[[ WORKING DATA open ]]
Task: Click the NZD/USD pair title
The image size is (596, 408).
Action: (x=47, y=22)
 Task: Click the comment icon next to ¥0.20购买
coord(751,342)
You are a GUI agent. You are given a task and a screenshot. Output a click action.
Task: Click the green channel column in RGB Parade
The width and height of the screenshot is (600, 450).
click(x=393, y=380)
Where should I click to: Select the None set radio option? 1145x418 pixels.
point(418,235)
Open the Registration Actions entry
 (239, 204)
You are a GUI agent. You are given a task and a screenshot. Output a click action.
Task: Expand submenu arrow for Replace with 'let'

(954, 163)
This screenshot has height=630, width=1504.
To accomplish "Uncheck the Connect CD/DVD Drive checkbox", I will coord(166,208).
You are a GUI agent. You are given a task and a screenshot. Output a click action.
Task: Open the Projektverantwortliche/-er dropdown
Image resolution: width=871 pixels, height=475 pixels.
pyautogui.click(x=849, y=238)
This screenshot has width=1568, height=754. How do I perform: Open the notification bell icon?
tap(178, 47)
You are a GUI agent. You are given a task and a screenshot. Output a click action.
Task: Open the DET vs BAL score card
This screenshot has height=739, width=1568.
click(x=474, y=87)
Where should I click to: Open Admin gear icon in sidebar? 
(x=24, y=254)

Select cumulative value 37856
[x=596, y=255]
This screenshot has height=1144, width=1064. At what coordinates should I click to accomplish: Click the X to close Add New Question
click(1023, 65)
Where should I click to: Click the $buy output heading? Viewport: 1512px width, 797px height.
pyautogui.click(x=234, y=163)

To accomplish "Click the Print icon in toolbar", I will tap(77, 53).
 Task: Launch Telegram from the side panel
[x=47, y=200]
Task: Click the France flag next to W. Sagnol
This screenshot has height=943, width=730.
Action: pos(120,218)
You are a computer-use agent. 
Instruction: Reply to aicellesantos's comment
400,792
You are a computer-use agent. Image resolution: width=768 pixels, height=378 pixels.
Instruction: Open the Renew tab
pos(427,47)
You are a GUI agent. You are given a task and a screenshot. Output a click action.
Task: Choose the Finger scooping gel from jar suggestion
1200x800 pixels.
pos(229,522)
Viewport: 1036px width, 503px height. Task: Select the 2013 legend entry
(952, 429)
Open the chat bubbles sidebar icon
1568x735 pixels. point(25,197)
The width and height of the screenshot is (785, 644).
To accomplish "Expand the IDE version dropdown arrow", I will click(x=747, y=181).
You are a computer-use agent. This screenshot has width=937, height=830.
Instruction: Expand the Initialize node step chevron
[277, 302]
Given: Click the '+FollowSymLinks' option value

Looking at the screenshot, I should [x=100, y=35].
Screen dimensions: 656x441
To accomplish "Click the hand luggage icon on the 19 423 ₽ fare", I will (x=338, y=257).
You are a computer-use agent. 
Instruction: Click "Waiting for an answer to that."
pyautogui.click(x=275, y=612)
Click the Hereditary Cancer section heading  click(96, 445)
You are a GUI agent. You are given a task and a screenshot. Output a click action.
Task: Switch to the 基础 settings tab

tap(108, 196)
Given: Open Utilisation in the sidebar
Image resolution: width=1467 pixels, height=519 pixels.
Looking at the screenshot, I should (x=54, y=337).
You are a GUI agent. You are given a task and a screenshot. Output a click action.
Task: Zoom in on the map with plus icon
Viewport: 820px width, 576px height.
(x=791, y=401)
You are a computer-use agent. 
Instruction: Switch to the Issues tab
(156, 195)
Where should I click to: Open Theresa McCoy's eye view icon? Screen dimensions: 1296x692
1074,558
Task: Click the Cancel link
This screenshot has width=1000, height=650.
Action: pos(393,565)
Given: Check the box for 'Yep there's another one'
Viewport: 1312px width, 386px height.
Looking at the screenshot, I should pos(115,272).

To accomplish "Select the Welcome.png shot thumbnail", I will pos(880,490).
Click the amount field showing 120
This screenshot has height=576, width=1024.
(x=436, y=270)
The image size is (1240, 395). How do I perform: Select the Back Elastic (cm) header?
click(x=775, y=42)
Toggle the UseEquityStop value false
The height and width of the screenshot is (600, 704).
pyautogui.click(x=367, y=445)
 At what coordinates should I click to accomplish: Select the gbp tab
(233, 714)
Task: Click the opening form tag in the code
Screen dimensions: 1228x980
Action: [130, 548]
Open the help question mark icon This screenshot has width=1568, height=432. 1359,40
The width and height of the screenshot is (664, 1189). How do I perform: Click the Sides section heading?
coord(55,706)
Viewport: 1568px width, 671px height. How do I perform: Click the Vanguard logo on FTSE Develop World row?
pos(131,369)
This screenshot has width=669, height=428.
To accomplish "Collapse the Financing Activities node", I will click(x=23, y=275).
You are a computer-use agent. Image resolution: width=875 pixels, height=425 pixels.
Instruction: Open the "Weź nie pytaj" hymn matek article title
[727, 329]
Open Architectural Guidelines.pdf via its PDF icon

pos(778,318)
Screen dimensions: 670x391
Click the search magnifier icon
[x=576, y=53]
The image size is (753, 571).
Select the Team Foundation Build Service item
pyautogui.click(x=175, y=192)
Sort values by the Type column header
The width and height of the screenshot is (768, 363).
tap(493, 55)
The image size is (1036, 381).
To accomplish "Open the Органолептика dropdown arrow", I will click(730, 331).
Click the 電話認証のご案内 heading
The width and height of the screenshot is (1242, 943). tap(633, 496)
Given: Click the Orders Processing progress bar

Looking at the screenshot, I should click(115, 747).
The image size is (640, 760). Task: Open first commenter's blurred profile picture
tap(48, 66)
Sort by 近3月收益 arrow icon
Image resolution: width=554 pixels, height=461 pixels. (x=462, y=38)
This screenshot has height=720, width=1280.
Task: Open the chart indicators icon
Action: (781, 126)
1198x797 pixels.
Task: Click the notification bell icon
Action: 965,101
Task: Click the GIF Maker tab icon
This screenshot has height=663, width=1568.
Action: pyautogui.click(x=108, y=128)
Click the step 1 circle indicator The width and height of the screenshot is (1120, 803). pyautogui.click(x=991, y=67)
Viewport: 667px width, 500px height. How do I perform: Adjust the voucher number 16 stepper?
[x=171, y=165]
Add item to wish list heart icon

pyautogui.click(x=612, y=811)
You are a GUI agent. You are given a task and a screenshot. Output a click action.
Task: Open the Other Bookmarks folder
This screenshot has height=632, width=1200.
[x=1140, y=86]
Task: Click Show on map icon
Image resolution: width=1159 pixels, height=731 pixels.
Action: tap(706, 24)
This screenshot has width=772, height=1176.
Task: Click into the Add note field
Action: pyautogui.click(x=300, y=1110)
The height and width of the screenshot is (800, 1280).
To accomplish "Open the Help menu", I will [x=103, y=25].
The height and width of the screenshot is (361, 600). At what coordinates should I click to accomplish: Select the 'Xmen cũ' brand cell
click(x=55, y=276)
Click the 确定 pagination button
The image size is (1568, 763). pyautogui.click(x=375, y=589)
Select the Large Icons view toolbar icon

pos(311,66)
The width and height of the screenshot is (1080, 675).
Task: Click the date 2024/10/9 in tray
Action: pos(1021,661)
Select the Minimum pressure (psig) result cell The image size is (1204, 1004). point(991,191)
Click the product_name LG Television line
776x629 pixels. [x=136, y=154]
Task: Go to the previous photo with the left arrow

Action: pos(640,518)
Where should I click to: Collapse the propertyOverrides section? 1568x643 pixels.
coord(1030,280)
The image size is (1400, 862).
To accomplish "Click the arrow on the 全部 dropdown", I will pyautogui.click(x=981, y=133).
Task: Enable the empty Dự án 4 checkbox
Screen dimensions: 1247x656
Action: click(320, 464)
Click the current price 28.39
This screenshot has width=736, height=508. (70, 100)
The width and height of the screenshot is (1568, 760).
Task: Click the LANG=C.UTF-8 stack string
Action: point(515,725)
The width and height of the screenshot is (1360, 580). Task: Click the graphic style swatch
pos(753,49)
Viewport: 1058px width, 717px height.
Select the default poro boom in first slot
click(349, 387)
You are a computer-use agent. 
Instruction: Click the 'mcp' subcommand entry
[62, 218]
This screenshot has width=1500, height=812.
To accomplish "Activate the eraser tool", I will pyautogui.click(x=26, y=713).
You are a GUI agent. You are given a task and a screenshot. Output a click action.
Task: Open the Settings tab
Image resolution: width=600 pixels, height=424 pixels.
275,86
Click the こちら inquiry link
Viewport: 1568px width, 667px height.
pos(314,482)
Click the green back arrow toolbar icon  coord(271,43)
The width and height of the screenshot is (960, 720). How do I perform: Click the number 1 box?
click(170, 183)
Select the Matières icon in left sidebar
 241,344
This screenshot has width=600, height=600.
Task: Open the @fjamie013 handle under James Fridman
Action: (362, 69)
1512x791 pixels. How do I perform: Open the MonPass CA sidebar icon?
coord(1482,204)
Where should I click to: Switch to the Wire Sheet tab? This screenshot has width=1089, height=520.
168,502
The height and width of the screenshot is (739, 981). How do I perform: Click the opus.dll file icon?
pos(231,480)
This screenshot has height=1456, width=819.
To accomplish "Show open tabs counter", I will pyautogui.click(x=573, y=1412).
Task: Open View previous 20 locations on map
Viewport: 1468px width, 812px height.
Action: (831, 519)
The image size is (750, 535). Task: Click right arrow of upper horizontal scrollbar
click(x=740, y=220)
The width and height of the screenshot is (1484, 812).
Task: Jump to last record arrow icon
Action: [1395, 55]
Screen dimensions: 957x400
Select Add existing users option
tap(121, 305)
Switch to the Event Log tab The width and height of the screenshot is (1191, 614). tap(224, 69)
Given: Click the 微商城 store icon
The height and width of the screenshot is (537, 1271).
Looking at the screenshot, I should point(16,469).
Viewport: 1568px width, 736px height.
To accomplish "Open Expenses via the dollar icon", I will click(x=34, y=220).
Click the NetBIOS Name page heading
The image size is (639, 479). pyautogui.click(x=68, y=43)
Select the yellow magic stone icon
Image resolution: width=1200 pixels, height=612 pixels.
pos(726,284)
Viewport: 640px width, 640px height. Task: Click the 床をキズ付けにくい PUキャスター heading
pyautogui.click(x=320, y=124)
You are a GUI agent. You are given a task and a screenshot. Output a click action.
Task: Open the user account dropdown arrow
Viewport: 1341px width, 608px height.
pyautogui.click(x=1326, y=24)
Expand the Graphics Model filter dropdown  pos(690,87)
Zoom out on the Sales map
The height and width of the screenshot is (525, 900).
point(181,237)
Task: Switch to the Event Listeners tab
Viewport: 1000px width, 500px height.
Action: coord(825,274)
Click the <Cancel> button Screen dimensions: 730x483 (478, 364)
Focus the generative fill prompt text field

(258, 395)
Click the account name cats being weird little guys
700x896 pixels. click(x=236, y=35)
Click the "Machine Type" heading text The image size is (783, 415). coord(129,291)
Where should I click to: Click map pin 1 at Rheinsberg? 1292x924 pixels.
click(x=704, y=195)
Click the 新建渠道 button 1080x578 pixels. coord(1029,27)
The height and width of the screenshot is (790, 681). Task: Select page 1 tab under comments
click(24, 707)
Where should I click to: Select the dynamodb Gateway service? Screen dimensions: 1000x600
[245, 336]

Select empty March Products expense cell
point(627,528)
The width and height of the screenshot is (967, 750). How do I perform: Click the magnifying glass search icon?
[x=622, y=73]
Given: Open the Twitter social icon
[[ WORKING DATA closed ]]
§ **PROMPT**
Whatever else the listing above holds, retype exactly only the lines from the one containing "Given: Open Utilisation in the sidebar" to the one containing "This screenshot has width=669, height=428.", both ends kept.

§ **YOUR SOLUTION**
Given: Open Utilisation in the sidebar
Image resolution: width=1467 pixels, height=519 pixels.
Looking at the screenshot, I should (x=54, y=337).
You are a GUI agent. You are given a task and a screenshot. Output a click action.
Task: Zoom in on the map with plus icon
Viewport: 820px width, 576px height.
(x=791, y=401)
You are a computer-use agent. 
Instruction: Switch to the Issues tab
(156, 195)
Where should I click to: Open Theresa McCoy's eye view icon? Screen dimensions: 1296x692
1074,558
Task: Click the Cancel link
This screenshot has width=1000, height=650.
Action: pos(393,565)
Given: Check the box for 'Yep there's another one'
Viewport: 1312px width, 386px height.
Looking at the screenshot, I should pos(115,272).

To accomplish "Select the Welcome.png shot thumbnail", I will pos(880,490).
Click the amount field showing 120
This screenshot has height=576, width=1024.
(x=436, y=270)
The image size is (1240, 395). How do I perform: Select the Back Elastic (cm) header?
click(x=775, y=42)
Toggle the UseEquityStop value false
The height and width of the screenshot is (600, 704).
pyautogui.click(x=367, y=445)
 At what coordinates should I click to accomplish: Select the gbp tab
(233, 714)
Task: Click the opening form tag in the code
Screen dimensions: 1228x980
Action: [130, 548]
Open the help question mark icon This screenshot has width=1568, height=432. 1359,40
The width and height of the screenshot is (664, 1189). How do I perform: Click the Sides section heading?
coord(55,706)
Viewport: 1568px width, 671px height. How do I perform: Click the Vanguard logo on FTSE Develop World row?
pos(131,369)
This screenshot has width=669, height=428.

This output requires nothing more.